▸ **Task brief**: For the entries below, the expected answer is the line with "Where should I click to: Click the bottom-left", the line with "Click Show Preview", and every line between them, exactly as written, and nothing more.

BEGIN Material provided

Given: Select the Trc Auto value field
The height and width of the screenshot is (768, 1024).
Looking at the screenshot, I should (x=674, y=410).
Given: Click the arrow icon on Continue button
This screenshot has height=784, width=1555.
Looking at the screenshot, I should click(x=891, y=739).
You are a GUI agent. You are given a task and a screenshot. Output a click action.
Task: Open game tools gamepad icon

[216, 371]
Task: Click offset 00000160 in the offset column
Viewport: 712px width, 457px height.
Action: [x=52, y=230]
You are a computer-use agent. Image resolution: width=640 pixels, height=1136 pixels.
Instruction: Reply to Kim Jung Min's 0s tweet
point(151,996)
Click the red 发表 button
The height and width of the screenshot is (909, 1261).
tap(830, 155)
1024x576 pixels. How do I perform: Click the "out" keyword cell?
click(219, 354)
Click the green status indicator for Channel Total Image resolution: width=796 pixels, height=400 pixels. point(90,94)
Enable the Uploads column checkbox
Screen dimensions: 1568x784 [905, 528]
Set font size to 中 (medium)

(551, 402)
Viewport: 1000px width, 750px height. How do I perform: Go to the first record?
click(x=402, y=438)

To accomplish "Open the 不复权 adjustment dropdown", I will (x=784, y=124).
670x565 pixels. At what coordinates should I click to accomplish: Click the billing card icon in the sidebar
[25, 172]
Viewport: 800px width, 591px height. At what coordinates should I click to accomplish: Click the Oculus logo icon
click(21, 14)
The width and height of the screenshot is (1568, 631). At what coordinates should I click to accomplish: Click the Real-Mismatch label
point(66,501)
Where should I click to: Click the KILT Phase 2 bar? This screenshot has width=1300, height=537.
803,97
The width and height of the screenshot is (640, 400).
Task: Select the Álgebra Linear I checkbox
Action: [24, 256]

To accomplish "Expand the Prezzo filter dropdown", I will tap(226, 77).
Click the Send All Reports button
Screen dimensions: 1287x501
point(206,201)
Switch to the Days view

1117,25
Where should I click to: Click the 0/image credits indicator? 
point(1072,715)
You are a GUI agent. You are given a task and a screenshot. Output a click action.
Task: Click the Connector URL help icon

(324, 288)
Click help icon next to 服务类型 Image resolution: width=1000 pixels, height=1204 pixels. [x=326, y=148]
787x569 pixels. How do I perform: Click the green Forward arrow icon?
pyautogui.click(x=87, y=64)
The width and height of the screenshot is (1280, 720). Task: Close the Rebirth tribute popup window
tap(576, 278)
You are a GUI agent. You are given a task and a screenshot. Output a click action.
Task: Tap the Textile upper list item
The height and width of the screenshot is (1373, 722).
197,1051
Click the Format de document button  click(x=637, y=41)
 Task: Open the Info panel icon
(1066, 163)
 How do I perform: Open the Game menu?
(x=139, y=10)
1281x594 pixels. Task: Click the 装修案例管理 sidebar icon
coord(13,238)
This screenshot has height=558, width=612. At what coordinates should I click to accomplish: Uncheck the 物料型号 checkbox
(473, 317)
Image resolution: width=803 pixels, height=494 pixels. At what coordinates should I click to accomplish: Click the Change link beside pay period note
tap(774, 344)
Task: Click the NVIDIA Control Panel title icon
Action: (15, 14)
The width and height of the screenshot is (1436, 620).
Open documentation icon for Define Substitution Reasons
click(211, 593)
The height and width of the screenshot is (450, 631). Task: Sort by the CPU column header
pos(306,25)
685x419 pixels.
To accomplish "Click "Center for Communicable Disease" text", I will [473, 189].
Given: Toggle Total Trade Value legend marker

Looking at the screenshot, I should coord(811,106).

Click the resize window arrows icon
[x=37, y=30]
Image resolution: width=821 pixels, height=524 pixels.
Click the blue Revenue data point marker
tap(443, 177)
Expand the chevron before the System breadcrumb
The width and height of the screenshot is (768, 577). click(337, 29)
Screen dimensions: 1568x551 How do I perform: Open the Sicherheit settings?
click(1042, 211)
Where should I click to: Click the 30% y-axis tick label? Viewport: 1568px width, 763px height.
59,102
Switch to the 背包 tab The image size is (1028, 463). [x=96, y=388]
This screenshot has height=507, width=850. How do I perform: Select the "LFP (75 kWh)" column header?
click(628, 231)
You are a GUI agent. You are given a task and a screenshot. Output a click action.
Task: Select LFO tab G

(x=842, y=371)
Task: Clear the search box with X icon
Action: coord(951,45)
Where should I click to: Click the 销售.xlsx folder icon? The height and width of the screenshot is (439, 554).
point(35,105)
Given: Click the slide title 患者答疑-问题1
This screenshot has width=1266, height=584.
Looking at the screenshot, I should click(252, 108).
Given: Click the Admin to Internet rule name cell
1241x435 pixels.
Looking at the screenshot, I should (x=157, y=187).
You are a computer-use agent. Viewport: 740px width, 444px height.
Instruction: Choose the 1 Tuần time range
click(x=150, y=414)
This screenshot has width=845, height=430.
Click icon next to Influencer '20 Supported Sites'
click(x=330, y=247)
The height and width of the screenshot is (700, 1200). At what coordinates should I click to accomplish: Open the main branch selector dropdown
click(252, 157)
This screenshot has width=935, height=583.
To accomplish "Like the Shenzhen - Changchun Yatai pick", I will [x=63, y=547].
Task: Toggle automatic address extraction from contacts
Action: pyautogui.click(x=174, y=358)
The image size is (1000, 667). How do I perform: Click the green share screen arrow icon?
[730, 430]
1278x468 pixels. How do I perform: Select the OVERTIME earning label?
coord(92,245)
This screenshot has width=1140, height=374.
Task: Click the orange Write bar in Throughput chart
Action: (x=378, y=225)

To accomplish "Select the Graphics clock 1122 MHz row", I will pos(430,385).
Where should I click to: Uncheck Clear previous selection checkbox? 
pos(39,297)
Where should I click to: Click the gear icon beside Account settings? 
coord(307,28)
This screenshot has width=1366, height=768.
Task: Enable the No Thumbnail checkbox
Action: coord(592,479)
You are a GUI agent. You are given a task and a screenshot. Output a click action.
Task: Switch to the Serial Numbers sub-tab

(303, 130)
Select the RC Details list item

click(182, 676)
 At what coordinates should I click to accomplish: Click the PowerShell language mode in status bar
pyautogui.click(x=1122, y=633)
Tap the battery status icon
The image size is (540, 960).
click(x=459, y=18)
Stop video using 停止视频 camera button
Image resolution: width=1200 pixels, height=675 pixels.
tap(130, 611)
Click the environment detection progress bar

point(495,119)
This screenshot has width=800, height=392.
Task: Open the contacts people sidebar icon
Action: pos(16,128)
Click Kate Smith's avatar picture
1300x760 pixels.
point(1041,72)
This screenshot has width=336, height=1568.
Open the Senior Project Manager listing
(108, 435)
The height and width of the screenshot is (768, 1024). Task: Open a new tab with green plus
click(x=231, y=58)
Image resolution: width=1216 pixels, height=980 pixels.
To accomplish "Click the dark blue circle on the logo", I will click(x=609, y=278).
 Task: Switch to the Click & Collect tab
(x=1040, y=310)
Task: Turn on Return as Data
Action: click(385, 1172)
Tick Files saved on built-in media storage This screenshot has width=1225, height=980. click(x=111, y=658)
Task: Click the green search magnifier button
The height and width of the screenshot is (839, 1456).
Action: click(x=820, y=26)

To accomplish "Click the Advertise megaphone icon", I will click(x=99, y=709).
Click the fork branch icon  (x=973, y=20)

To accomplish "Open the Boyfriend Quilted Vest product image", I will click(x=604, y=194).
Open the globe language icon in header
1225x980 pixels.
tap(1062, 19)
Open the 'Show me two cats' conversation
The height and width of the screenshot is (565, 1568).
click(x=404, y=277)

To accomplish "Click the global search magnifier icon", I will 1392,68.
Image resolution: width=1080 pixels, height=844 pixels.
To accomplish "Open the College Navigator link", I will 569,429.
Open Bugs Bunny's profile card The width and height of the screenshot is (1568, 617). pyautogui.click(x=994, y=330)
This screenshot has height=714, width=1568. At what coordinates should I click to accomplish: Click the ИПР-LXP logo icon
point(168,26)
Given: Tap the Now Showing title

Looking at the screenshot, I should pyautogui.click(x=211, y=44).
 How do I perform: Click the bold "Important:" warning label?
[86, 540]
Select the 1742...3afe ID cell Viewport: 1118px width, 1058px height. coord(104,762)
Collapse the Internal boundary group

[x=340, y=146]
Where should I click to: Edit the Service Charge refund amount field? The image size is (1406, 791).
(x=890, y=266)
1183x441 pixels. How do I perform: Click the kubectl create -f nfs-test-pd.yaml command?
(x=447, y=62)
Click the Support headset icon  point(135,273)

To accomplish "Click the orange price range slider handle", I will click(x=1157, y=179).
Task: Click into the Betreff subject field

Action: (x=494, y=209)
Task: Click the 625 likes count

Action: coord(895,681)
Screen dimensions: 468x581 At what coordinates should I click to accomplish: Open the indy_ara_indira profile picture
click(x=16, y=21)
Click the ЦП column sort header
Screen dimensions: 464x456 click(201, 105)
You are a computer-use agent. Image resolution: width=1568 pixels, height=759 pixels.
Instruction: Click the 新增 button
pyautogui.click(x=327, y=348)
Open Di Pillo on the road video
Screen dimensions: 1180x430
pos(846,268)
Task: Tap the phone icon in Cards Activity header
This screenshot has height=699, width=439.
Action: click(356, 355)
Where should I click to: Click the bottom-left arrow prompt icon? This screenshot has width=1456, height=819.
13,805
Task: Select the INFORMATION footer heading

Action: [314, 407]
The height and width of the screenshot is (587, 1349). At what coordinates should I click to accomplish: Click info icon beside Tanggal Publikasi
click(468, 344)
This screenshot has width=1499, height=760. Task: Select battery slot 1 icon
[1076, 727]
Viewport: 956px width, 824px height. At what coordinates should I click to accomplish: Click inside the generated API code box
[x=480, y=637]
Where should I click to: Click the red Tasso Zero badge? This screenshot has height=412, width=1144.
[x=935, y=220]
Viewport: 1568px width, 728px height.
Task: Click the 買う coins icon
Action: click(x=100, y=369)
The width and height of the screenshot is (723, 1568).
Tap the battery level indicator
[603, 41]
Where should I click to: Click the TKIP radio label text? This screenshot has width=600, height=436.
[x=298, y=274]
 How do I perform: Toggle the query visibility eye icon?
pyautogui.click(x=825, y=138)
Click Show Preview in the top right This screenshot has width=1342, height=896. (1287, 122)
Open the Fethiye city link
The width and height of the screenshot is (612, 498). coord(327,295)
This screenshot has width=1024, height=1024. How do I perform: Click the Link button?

END Material provided

▸ **Result below**:
Where should I click to: Click the bottom-left arrow prompt icon? This screenshot has width=1456, height=819.
13,805
Task: Select the INFORMATION footer heading

Action: [314, 407]
The height and width of the screenshot is (587, 1349). At what coordinates should I click to accomplish: Click info icon beside Tanggal Publikasi
click(468, 344)
This screenshot has width=1499, height=760. Task: Select battery slot 1 icon
[1076, 727]
Viewport: 956px width, 824px height. At what coordinates should I click to accomplish: Click inside the generated API code box
[x=480, y=637]
Where should I click to: Click the red Tasso Zero badge? This screenshot has height=412, width=1144.
[x=935, y=220]
Viewport: 1568px width, 728px height.
Task: Click the 買う coins icon
Action: click(x=100, y=369)
The width and height of the screenshot is (723, 1568).
Tap the battery level indicator
[603, 41]
Where should I click to: Click the TKIP radio label text? This screenshot has width=600, height=436.
[x=298, y=274]
 How do I perform: Toggle the query visibility eye icon?
pyautogui.click(x=825, y=138)
Click Show Preview in the top right This screenshot has width=1342, height=896. (1287, 122)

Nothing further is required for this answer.